El artesano encuentra otro tiempo, el del delicado esmero, el tiempo que se ensancha cuando prestamos atención a lo que nuestras manos pueden crear. Conforme avanza en su proceso, la muerte, la Dama, queda a lo lejos, como una cita a la que uno tendrá que acudir, inevitablemente, para entregar la obra máxima, el rebozo de los rebozos, la pieza final.

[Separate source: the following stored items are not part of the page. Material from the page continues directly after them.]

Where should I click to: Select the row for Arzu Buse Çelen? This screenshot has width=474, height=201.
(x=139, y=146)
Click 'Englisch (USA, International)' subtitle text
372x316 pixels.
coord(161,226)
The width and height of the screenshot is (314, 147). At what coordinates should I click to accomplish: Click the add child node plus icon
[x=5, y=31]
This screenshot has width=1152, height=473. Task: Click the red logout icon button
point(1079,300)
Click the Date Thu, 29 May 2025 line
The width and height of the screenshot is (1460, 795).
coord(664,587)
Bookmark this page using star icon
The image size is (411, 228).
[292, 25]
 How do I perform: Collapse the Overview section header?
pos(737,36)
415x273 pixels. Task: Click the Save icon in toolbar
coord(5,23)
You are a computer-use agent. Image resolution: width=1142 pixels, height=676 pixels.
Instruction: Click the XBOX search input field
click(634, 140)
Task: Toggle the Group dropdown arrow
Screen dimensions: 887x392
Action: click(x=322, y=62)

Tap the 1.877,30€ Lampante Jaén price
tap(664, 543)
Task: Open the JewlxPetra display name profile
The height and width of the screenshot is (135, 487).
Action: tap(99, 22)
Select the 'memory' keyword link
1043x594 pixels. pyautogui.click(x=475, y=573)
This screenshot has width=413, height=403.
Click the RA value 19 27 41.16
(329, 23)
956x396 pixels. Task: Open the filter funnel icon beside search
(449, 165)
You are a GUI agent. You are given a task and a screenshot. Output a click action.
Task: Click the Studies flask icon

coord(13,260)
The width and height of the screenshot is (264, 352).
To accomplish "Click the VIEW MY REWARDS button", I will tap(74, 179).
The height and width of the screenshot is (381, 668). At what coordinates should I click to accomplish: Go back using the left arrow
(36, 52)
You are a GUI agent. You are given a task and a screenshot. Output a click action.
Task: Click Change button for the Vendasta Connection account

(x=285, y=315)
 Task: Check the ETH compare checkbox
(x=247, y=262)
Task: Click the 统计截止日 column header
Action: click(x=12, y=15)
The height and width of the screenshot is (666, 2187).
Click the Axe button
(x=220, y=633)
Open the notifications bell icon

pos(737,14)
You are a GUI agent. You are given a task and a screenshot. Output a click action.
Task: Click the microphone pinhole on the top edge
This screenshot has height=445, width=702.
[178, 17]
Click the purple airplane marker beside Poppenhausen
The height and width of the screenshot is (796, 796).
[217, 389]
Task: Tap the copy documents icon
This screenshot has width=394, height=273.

Y así comprendemos que el ingenio de los artesanos lleva implícito esto: la delicadeza de quien con sus manos y atención crean un tiempo-otro que, inevitablemente, se impregna en las piezas creadas. Entonces un rebozo no sólo es un textil, sino tiempo, y por ello un rebozo puede doblarse y desdoblarse, acompañándonos y transformándose en cuna, luego cama, más tarde abrigo, también adorno y refugio.

Un refugio como el que yo imaginaba que mi abuela se construía con su rebozo, al enmarcarse el rostro con él; pensaba que ella podía desaparecer cuando ceñía aún más la tela del rebozo a sus mejillas. Mi abuela iba hacia allá, adentro, a la profundidad que era el tiempo de su propio misterio, que el rebozo le ayudaba a construir. Y yo sabía que bastaba con que ella se lo quitara para que saliera de ese lugar, y regresara.

Pienso, al releer a Honorio, que un rebozo también nos remite al cordón umbilical, a las raíces de las plantas o a las del árbol, a una melena que viene de la mujer que vive en el aire, a la prolongación de la vida, a la línea que es la vida, como un rebozo también es, pero detallada, con colores, tramas y texturas.

Dejo el libro de Honorio para ir en busca de un rebozo, que pueda acompañarme en los siguientes años de mi vida, que pueda enraizarme al tiempo. Y así, con el rebozo sobre mis hombros, creo que cada libro de Honorio es vigilia y al mismo tiempo sueño, por eso uno puede leer y decir que ha bailado en ese libro, o escuchar en sus libros la jarana, pero también el aleteo de algún pájaro, nadar en algún río de Veracruz, saludar a don Evaristo y conversar con la Muerte que usa rebozos y visita a los artesanos de noche.